Quality Assurance Survey Article
This week I decided to look up what was going on in the news for software quality assurance. I found this article about a survey on the future of quality assurance and found it interesting. The headline was more specifically about the adoption of A.I. in software testing. I have already covered some of the potential benefits of the use of A.I. in software testing, so consider this to be a follow up to that. Keep in mind this article was written back in December of 2023, so things could have potentially changed in that time.
The title of this article states that over 78% of software testers have adopted A.I. into their testing. This kind of comes as no surprise since people have been gushing about the new burgeoning technology for a while now. The tech industry has made a big effort to adopt A.I. into as many different fields as possible. The automation of test cases is not a new subject, but the use of A.I. is a fairly recent addition to the tools testers have at their disposal. These tools are being implemented in different sections of the quality assurance process, with an adoption rate of 51% for test data creation,45% for test automation, 36% for test result analysis, and 46% for test case formulation. And like I said before, these are the numbers the end of 2023, who knows what the current numbers are.
On a side note, the article says that software testers are being involved much earlier in the development process. This ties in directly with what I have been learning in class for the past two semesters about sprint planning. Having testers be there in the sprint planning phase allows to get the specifications for the test cases earlier than before, but could lead to test cases without implemented code.

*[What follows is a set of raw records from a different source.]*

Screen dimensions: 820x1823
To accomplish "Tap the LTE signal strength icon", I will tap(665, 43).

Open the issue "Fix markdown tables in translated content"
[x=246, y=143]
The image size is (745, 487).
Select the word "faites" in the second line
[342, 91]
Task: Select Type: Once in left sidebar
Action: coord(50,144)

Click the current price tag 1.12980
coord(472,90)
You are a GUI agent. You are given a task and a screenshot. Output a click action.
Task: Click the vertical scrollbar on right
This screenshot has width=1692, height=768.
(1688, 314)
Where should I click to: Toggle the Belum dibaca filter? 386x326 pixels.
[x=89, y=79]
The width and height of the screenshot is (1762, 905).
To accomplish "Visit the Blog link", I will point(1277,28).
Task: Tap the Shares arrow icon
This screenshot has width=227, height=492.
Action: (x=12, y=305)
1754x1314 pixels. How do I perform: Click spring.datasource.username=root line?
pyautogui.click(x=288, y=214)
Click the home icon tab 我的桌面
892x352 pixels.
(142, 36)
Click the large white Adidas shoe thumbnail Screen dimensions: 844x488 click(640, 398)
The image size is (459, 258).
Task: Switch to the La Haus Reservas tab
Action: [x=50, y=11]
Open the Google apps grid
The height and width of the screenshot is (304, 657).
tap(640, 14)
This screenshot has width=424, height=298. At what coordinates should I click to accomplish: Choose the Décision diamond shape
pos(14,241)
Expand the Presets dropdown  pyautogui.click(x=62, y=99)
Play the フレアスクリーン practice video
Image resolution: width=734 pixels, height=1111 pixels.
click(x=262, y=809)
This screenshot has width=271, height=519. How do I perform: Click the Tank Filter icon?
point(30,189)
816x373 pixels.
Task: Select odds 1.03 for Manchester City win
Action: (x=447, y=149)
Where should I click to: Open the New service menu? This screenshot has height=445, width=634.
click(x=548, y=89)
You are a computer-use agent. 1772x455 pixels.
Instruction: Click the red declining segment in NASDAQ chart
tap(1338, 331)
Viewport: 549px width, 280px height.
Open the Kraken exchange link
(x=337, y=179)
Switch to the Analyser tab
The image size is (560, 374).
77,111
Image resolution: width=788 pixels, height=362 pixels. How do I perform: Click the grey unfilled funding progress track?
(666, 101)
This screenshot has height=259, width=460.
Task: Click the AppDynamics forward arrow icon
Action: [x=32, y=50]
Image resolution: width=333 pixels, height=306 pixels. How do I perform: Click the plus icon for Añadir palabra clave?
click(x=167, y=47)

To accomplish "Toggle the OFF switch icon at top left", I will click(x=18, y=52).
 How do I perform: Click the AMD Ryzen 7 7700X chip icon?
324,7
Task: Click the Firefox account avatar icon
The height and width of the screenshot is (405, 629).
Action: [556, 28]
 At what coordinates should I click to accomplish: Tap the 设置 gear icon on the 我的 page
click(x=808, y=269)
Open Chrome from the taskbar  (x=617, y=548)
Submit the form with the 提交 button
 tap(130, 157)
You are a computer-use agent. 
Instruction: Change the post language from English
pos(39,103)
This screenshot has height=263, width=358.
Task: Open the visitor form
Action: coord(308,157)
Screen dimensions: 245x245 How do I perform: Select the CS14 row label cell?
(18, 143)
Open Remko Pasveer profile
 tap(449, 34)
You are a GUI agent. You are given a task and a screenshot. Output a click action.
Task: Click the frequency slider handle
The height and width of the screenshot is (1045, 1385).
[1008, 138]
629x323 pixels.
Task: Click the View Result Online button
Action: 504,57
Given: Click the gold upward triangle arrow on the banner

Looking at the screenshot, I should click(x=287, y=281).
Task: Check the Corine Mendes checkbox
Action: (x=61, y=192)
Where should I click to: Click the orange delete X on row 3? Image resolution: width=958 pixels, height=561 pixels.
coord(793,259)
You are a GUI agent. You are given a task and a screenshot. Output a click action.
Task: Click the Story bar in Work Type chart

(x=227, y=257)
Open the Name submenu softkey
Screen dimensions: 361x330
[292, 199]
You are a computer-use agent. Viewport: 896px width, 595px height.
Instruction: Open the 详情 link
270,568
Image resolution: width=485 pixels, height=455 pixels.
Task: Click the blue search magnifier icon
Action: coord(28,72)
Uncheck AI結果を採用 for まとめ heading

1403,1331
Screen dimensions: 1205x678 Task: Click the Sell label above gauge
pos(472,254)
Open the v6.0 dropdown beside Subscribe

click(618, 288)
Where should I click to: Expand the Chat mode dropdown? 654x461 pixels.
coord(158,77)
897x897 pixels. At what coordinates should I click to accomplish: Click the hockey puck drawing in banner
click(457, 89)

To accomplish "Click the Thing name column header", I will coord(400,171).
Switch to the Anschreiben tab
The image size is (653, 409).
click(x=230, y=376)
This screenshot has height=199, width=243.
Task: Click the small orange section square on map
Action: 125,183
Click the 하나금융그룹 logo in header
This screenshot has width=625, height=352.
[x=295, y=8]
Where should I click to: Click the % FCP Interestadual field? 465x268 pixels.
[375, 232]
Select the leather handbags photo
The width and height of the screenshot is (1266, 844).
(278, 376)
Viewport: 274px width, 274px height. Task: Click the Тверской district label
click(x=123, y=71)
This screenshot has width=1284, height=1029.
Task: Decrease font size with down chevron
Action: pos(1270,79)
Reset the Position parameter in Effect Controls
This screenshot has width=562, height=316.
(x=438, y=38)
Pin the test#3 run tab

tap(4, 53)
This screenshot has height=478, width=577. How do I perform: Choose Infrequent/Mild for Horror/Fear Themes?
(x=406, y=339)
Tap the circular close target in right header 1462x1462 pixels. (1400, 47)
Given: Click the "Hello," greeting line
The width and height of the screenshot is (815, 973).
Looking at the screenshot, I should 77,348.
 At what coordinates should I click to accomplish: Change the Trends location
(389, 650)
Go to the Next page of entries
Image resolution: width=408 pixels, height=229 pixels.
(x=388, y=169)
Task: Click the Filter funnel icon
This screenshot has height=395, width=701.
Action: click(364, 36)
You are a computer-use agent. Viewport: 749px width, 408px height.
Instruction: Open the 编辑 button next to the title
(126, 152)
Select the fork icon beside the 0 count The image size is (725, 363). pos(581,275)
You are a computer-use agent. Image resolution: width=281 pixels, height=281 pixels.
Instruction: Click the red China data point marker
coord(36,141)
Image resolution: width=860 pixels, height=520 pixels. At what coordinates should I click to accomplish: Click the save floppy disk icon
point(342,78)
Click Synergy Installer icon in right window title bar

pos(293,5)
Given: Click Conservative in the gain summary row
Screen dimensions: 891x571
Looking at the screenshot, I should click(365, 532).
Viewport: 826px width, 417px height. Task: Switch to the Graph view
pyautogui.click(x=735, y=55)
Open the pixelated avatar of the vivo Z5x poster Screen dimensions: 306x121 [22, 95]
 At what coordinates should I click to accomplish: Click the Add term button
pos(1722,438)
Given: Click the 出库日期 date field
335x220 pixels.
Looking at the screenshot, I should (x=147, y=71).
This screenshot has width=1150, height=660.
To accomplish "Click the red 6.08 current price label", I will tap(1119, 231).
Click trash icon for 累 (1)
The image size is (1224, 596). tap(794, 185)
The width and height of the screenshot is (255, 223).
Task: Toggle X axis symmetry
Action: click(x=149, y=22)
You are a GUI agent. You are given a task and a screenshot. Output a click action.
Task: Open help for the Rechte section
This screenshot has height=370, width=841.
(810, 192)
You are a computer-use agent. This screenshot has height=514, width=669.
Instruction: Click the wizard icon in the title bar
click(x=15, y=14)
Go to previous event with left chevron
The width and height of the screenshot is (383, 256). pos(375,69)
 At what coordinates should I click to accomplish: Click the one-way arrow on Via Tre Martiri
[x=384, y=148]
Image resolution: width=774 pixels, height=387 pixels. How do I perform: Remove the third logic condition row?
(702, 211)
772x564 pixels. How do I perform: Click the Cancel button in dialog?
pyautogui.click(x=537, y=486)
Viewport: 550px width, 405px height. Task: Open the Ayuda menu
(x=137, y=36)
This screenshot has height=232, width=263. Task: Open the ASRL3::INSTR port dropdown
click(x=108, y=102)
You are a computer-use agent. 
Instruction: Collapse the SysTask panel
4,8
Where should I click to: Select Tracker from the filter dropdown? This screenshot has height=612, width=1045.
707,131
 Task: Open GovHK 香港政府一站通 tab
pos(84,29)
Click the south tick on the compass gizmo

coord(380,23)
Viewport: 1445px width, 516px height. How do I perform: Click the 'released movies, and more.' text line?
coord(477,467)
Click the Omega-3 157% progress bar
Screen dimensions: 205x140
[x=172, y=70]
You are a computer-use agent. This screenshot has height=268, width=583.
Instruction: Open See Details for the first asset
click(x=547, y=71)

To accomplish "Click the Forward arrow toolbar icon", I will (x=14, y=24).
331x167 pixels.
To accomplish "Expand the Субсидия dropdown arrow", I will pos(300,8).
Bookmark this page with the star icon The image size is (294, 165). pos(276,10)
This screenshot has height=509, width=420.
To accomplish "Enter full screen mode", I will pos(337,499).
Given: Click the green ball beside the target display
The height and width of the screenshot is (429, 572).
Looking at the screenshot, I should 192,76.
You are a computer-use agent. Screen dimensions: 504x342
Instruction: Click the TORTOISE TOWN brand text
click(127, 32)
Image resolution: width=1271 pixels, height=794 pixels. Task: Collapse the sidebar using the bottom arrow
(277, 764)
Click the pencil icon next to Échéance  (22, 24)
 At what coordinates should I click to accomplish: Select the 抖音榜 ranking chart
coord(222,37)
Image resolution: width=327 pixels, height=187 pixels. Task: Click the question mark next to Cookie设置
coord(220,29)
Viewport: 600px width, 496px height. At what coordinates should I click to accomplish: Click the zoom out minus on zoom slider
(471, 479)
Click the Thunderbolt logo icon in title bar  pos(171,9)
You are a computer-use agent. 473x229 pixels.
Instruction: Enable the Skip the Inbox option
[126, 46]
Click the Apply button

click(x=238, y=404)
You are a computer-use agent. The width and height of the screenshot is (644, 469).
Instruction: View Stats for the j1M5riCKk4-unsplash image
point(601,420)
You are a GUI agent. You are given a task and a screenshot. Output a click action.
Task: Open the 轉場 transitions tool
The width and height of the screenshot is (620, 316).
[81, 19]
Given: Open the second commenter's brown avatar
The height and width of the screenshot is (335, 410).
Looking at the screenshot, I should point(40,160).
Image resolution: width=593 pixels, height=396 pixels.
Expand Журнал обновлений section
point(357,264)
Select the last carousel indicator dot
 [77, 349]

All of this data comes from a survey into the future of quality assurance by Lambda Test. Some other interesting figures from the survey include numbers on quality assurance budget and the ratio of QA testers to developers. Companies, both big and small, seem to see quality assurance as a valuable part of the software development process, and invest accordingly. Interestingly, there is also data on the state of testing itself, with a particularly interesting note about the benchmark for bug identification being around 10%.